Harcadığınız onca vakti ve biraz daha zedelediğiniz çok kıymetli dikkatinizi göz önüne aldığınızda verdiğiniz cevaplar üzücü olabilir. Şahsen sosyal medya üzerinde gün boyunca harcadığım onca vakitten sonra kendime bu soruyu sorup adamakıllı bir cevap alamamak beni üzmekten çok kızdırmıştı. İlk yazıda bahsettiklerimi tekrar etmekte fayda var: artık dünya ekonomisinin üzerinden döndüğü dijital medya servisleri nötr olmaktan çok uzak ve bizi bağımlı kılmak üzere programlanıyor. Dijital minimalistler olarak teknolojinin harika nimetlerini bu tarz yıkıcı alışkanlıklara bırakmamamız gerek.
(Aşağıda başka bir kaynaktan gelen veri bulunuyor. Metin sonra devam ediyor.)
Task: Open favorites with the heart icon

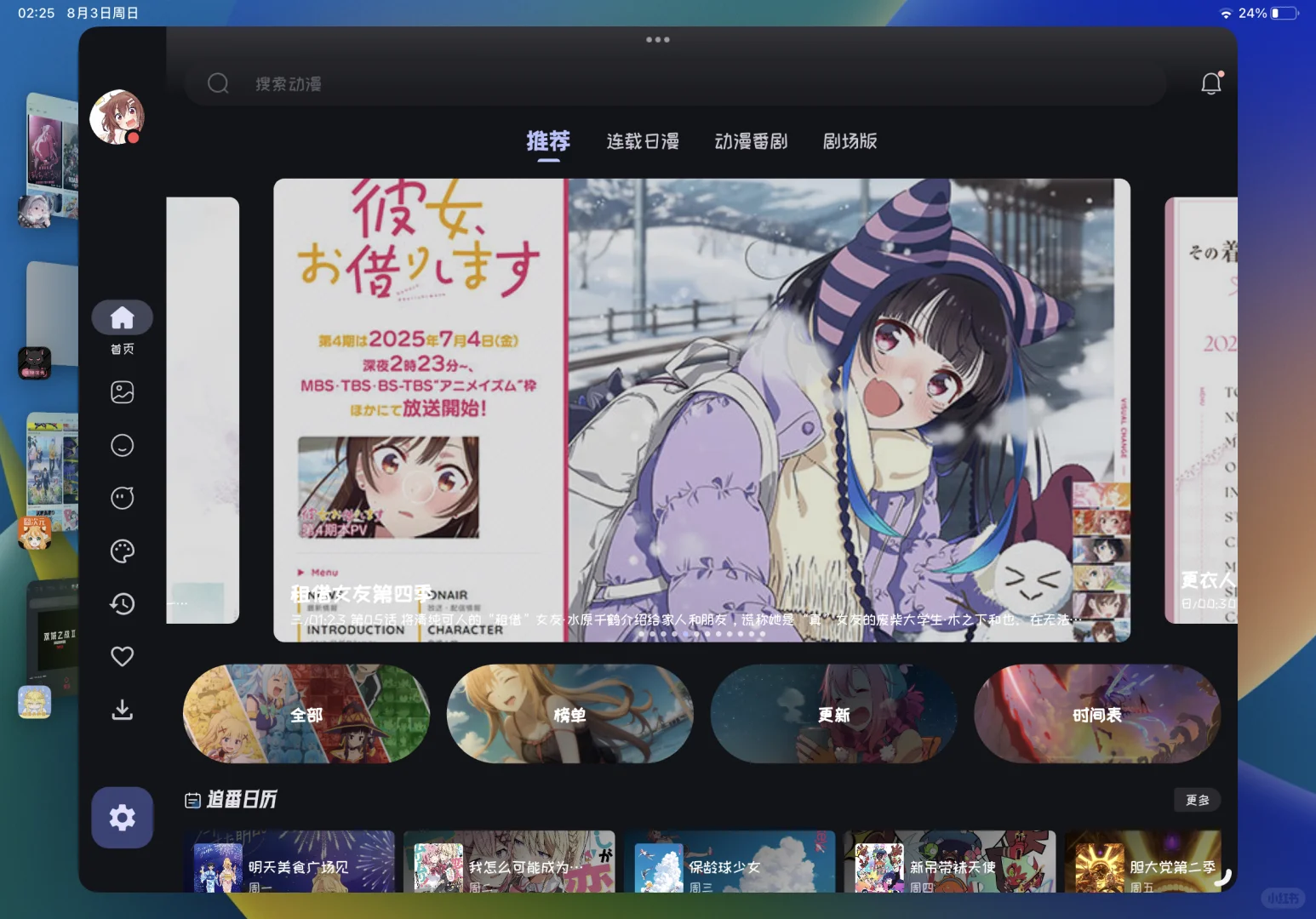Action: point(122,655)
Size hizmet etmeyeni tamamen bırakın. Cal Newport, Dijital Minimalizm kitabında 30 günlük bir dijital temizlikten bahsediyor. Benim de yukarıda bahsettiğim tarzda bir gözden geçirme sonrasında zaruri olmayan dijital alışkanlıklarınıza ara verip, bu alışkanlıkları 30 gün sonra belli kriterleri gözeterek tekrar değerlendirmenizi öneriyor. Geçici diyet ve detoks tarzı yaklaşımların tehlikesinden bahsediyor ancak ben de diyorum ki 30 günü unutun ve size hizmet etmeyeni gözünün yaşına bakmadan bırakın. Tabi bunu fevri bir şekilde her şeyi tamamen terk edip sonrasında daha da bağımlısı olacak şekilde geri dönmek yerine detaylı bir gözden geçirme sonucunda daha sürdürülebilir değişikliklerle yapın. Belki bazı şeyleri sınırlı kullanmanız gerekecek ama bazı şeylerin de hayatınızda hiç olmaması daha iyi olacaktır. Mesela benim tamamen bıraktığım dijital alışkanlıklarım arasında Ekşisözlük, Twitter ve 9GAG var. Elbette maksatlı bir araştırma sonucu bir Twitter ya da Ekşisözlük sayfasına girmem gerekiyorsa kendimi engellemiyorum ancak daha önceki dürtüsel ve sebepsiz sayfa ziyaretlerimi tamamen bırakmış durumdayım. Bu noktada şunu da belirtmek gerekir ki bazı şeyleri bıraktığınız ilk zamanlarda zorlanabilirsiniz. Bu durum, zorlanma ne kadar fazlaysa o şeye ne kadar bağımlı hale geldiğinizin ve dolayısıyla uzun vadede çok doğru bir karar verdiğinizin bir göstergesi. Yeni alışkanlıklarınızın oturmaya başlaması ortalama olarak 2-3 hafta gerektirmekte. Tamamen bıraktığınız şeyleri tekrar değerlendirmeden önce bu sürece alışmanız için kendinize zaman verin.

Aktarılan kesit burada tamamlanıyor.